People who have attempted suicide or had suicidal thoughts may suffer long-term mental and physical health consequences including anger, guilt, and physical impairment. Similarly, survivors of a loved one’s suicide may experience ongoing pain and suffering, including grief, stigma, depression, anxiety, post-traumatic stress disorder, and increased risk of suicide or suicidal thoughts.

Suicide‎

From 1999-2018, suicide rates rose 35%, but declined in 2019-2020. Suicide was the ninth leading cause of death in the United States in 2020.
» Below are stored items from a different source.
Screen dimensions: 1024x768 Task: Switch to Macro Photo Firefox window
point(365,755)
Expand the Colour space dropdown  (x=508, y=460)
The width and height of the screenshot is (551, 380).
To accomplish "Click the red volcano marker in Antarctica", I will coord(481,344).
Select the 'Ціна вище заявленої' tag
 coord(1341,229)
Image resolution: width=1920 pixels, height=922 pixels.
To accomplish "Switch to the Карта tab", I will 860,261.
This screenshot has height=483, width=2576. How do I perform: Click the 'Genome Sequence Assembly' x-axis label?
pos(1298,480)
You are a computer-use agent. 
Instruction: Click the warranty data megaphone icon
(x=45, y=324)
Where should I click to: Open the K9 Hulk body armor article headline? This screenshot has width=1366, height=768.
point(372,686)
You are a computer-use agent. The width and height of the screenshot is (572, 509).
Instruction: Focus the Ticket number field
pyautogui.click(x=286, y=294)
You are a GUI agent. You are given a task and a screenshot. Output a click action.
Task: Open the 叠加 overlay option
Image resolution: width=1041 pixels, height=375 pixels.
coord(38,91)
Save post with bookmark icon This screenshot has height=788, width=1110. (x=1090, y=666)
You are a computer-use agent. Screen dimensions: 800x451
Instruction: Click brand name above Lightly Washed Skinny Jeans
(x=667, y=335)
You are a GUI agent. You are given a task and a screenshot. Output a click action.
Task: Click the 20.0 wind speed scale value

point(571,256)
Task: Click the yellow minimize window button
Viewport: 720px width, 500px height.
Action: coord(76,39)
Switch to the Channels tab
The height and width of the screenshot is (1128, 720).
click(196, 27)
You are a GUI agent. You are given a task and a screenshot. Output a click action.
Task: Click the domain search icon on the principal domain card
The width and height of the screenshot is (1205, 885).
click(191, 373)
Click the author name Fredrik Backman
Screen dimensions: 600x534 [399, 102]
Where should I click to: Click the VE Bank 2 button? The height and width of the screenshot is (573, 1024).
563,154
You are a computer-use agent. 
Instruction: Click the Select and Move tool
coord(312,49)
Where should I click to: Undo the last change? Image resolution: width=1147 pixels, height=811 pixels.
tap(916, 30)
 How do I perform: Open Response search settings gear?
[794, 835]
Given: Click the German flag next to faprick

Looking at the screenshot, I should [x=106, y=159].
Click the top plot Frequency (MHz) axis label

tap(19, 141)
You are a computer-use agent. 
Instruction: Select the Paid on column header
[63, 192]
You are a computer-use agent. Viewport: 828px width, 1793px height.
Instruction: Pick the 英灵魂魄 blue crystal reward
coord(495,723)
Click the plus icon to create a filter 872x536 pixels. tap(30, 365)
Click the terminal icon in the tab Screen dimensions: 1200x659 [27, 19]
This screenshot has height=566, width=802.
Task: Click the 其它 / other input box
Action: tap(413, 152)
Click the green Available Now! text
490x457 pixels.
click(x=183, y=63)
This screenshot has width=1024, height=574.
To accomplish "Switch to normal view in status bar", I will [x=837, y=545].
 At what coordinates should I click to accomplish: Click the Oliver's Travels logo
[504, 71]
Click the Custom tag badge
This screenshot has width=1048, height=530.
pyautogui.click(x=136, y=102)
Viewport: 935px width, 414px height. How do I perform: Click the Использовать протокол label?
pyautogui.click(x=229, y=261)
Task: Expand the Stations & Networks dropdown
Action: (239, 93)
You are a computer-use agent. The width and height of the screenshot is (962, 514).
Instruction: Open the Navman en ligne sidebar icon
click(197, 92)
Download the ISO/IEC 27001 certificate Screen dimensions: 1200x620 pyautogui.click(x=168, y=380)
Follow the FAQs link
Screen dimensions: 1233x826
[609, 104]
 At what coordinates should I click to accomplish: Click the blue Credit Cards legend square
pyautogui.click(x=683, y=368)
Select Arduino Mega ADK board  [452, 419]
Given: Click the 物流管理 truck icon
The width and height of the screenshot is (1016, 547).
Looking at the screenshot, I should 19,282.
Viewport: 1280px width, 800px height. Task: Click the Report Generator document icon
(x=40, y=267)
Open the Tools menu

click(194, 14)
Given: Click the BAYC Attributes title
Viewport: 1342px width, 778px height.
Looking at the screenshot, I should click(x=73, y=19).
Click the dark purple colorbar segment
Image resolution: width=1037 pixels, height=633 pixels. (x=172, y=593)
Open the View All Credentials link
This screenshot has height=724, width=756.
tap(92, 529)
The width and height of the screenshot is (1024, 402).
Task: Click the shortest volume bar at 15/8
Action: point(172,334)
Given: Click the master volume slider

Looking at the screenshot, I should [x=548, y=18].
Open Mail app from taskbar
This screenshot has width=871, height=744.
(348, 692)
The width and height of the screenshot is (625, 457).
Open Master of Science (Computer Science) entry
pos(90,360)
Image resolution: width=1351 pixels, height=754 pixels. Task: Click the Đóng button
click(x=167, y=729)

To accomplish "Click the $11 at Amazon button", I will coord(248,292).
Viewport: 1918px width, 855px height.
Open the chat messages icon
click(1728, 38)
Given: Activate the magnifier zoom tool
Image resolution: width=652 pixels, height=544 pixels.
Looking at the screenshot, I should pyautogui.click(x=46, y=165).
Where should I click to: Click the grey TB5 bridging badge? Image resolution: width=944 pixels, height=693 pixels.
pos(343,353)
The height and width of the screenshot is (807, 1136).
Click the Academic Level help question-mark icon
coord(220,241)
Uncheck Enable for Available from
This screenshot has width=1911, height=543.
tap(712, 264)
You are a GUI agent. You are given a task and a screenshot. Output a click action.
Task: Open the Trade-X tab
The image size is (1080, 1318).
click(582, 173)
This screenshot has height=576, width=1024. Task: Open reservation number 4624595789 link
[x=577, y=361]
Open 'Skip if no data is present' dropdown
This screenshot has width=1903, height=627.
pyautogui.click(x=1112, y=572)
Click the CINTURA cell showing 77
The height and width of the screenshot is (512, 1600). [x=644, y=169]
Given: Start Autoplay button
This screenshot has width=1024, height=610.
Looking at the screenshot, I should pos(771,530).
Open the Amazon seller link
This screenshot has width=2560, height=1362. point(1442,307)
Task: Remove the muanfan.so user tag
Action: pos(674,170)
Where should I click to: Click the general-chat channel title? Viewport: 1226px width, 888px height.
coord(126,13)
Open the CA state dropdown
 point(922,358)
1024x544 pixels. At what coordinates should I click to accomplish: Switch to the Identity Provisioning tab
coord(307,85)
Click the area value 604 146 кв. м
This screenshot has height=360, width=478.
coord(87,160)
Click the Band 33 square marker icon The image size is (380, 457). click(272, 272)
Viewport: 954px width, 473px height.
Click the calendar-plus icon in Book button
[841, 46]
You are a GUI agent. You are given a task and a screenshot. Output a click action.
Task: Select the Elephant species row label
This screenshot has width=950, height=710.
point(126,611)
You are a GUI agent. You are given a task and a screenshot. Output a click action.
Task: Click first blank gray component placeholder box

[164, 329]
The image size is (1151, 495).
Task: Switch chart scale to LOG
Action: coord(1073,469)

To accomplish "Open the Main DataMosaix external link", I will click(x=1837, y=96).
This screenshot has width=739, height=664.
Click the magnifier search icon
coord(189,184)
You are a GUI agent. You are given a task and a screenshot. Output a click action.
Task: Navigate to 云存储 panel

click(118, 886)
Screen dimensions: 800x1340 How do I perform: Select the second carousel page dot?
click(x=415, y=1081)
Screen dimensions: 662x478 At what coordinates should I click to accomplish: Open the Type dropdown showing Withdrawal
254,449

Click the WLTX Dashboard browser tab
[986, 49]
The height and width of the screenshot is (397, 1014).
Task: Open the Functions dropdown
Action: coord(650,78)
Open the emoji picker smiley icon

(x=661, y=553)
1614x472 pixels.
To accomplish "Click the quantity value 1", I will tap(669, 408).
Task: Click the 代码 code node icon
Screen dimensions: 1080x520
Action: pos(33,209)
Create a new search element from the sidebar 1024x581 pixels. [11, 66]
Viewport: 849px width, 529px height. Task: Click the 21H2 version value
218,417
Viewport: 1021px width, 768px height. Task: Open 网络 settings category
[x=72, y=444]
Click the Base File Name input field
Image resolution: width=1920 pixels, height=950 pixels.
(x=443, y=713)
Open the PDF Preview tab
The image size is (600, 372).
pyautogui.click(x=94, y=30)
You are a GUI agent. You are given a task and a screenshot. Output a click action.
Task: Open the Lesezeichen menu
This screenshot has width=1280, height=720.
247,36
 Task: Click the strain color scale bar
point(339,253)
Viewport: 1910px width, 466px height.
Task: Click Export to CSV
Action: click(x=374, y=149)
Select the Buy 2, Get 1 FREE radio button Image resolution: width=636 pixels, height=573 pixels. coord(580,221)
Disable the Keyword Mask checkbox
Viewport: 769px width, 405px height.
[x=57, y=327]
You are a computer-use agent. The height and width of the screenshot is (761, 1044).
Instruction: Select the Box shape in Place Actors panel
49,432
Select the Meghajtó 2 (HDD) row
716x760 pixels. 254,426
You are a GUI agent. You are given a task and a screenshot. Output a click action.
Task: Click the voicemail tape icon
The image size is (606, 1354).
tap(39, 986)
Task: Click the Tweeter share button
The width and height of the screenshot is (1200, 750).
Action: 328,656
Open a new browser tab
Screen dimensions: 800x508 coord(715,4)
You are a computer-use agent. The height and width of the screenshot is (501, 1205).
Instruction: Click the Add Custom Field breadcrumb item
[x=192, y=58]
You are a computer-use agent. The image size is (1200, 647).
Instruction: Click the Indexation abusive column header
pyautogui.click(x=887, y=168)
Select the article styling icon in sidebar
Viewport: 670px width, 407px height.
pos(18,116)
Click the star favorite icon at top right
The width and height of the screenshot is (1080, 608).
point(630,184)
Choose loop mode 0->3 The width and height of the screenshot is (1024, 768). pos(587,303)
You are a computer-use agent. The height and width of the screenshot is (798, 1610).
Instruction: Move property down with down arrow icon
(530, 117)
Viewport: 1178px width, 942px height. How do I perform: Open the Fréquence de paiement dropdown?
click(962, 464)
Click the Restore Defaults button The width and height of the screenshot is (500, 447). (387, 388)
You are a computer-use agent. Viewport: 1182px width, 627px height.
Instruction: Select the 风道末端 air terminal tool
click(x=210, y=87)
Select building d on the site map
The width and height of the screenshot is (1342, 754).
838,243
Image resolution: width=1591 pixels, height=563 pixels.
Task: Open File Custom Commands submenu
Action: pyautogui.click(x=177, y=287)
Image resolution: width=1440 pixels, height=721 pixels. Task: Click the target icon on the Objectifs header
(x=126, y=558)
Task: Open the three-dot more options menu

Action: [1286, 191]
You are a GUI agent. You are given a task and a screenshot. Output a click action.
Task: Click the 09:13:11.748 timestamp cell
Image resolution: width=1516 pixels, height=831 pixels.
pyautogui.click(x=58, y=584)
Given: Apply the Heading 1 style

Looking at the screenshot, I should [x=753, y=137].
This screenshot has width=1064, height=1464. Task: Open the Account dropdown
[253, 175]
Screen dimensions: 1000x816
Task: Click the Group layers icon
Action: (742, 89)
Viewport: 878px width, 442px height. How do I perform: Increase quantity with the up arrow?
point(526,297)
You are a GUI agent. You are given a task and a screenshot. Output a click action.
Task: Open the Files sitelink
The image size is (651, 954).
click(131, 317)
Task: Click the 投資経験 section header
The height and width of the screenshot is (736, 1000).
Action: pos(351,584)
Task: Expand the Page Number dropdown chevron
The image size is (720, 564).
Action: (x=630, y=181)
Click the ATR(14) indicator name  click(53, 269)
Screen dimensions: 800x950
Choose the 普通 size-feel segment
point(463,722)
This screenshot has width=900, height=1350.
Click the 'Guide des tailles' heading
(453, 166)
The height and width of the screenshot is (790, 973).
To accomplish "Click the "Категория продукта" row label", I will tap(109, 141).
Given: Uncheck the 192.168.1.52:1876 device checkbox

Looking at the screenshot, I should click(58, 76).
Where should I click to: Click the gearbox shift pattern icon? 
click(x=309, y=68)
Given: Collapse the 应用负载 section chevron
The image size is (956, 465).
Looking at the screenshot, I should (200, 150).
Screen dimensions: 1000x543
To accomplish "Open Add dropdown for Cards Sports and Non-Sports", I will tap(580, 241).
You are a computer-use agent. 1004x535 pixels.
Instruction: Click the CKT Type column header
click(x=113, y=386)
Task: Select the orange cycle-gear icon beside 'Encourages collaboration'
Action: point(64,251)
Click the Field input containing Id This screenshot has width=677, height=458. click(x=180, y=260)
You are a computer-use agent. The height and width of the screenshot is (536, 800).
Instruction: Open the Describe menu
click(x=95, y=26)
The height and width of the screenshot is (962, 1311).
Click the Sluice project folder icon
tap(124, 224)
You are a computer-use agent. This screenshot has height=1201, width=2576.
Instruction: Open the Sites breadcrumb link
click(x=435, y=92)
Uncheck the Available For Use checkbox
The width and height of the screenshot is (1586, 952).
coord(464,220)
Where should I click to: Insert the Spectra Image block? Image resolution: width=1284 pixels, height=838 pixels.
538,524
ACEs, suicide, and overdose are related

  • ACEs increase the risk of opioid misuse and overdose and suicide later in life. ACEs are associated with younger age of opioid initiation, injection drug use, and likelihood of experiencing overdose.1
  • A CDC study examined the association between experiencing ACEs and recent opioid misuse. Study findings showed that the odds of opioid misuse increased as the number of adverse childhood experiences increased. Students experiencing five or more ACEs were 15 times more likely to report opioid misuse than those experiencing no ACEs.2
  • Losing a loved one to overdose or suicide during childhood is an ACE that can increase the risk of overdose or suicide.
  • ACEs are associated with lower educational attainment, unemployment, and poverty. These are risk factors for ACEs, suicide, and substance use that can impact future generations as well.3
  • Experiencing trauma before age 18 is associated with increased odds of opioid misuse; the odds of opioid misuse are approximately three times higher among adults with four or more different experiences of trauma.4
  • Having any ACE is associated with an increased risk for suicide. The odds of ever attempting suicide are 30 times higher for adults with four or more ACEs compared to adults with no ACEs.5

Effective ways to prevent all three issues

CDC is working with partners to reduce the impact of ACEs, suicide, and overdose by:

  1. Generating understanding of the connection between ACEs, overdose, and suicide to inform more holistic, comprehensive, and effective policy and programs. Use shared, evidence-based, and easy-to-understand messages that create urgency.
  2. Engaging people as champions for prevention and agents for change in their own communities, including those with personal experience with these issues, decision-makers, champions across sectors, and others.
  3. Employing a comprehensive public health approach to prevent harm in the first place
  4. Investing in research and evaluation to develop, test, implement, and translate evidence-based strategies to prevent ACEs, opioid overdose, and suicide and to address the connection between them.
  1. Stein MD, Conti MT, Kenney S, et al. Adverse childhood experience effects on opioid use initiation, injection drug use, and overdose among persons with opioid use disorder. Drug Alcohol Depend. 2017;179:325-329. doi:10.1016/j.drugalcdep.2017.07.007
  2. Swedo, E. A., Sumner, S. A., de Fijter, S., Werhan, L., Norris, K., Beauregard, J. L., Montgomery, M. P., Rose, E. B., Hillis, S. D., & Massetti, G. M. (2020). Adolescent Opioid Misuse Attributable to Adverse Childhood Experiences. The Journal of Pediatrics, 224, 102-109.e3. https://doi.org/10.1016/j.jpeds.2020.05.001
  3. Metzler M, Merrick MT, Klevens J, Ports KA, Ford DC. Adverse childhood experiences and life opportunities: Shifting the narrative. Children and Youth Services Review. 2017;72:141-149. and Maguire-Jack, K. Pathways from childhood abuse and other adversities to adult health risks: The role of adult socioeconomic conditions. Child Abuse Negl. 2016;51:390-399.
  4. Quinn K, Boone L, Scheidell JD, Mateu-Gelabert P, McGorray SP, Beharie N, et al. The relationships of childhood trauma and adulthood prescription pain reliever misuse and injection drug use. Drug and Alcohol Dependence. 2016;169:190-8.
  5. Hughes K, Bellis MA, Hardcastle KA, Sethi D, Butchart A, Mikton C, Jones L., Dunne MP. The effect of multiple adverse childhood experiences on health: a systematic review and meta-analysis. The Lancet; 2017;2:e356-66.